*** Opening of DATASET EXCERPTS ***

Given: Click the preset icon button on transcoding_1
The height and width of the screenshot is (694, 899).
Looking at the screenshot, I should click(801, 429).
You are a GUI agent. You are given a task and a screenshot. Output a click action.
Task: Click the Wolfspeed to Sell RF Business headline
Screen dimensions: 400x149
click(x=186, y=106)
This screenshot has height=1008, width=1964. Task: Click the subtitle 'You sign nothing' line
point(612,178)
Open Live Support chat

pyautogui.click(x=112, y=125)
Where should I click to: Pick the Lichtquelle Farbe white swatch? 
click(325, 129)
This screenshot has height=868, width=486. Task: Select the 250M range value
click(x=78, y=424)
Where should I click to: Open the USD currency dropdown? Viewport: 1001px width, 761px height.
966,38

*** Close of DATASET EXCERPTS ***
*** Opening of DATASET EXCERPTS ***

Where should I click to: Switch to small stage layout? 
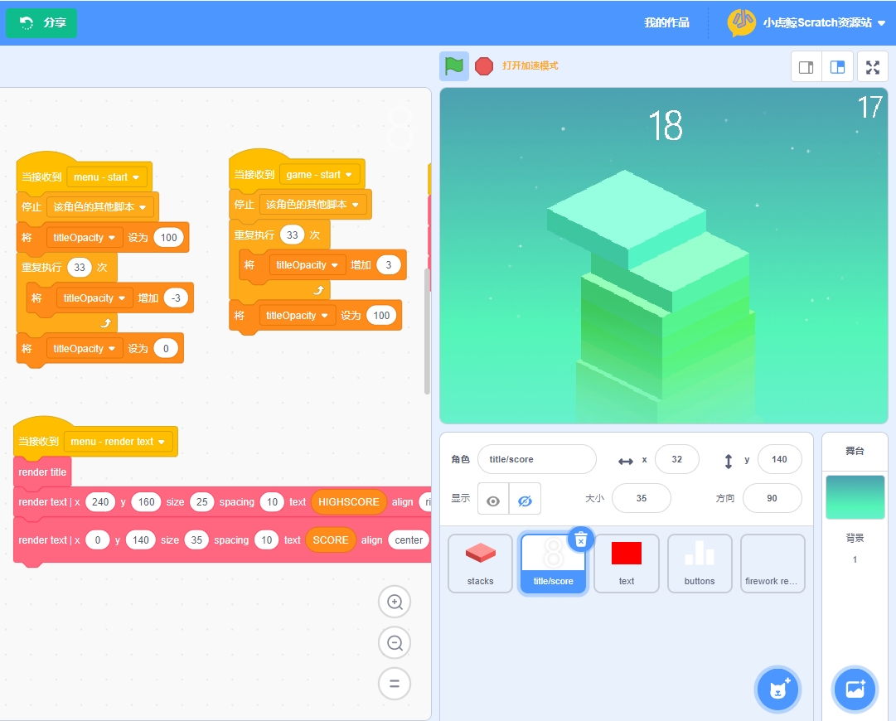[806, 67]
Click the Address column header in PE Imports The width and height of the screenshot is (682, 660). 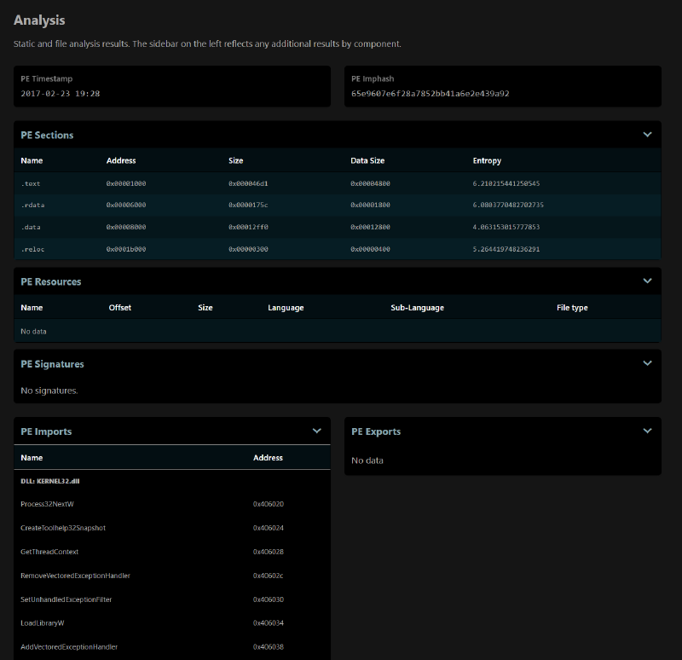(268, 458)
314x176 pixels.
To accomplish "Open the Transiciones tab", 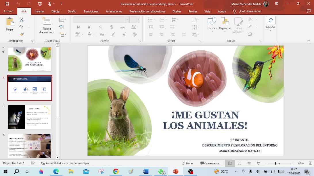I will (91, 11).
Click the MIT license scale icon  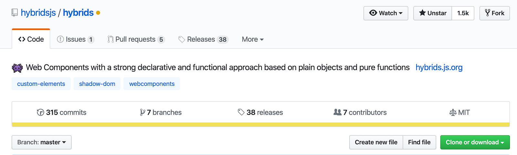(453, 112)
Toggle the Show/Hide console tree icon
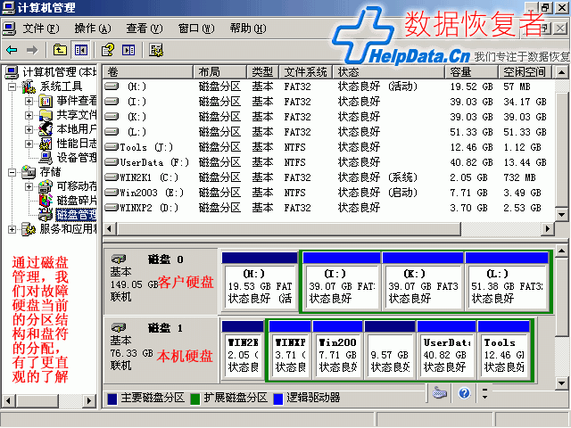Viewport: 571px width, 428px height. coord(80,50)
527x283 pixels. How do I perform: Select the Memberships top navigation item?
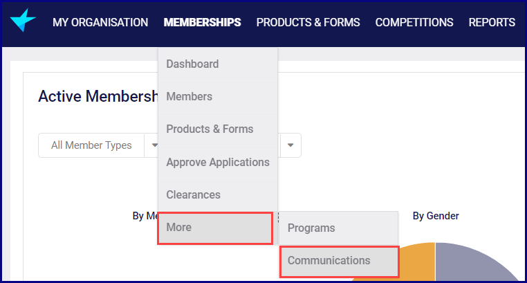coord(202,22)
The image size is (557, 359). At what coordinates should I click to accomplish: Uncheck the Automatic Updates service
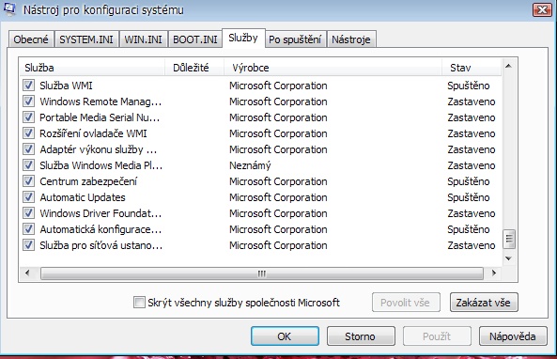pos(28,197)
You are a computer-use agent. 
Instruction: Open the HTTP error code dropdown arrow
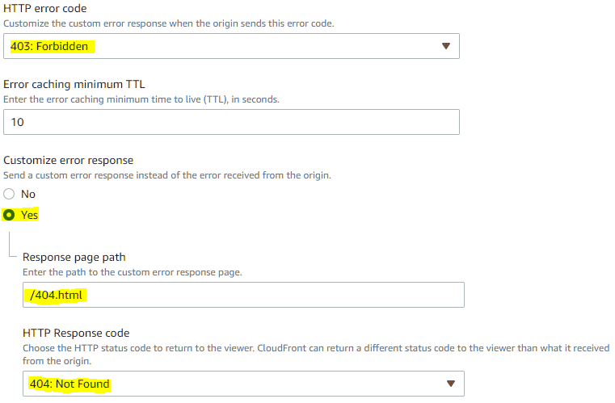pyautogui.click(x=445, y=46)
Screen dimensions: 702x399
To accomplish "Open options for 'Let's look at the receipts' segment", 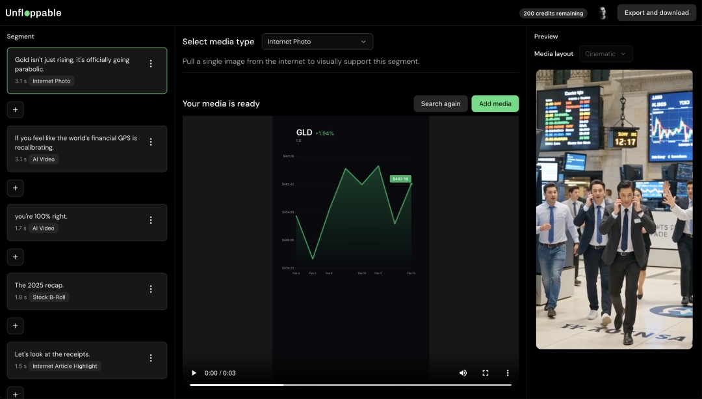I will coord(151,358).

*** Close of DATASET EXCERPTS ***

- [DIRECTIONS FOR THIS TASK]:
Check each line of the records for the string "agent" and copy those that have it.

- [EXPECTED OUTPUT]:
You are a GUI agent. You are given a task and a screenshot. Output a click action.
You are a computer-use agent. 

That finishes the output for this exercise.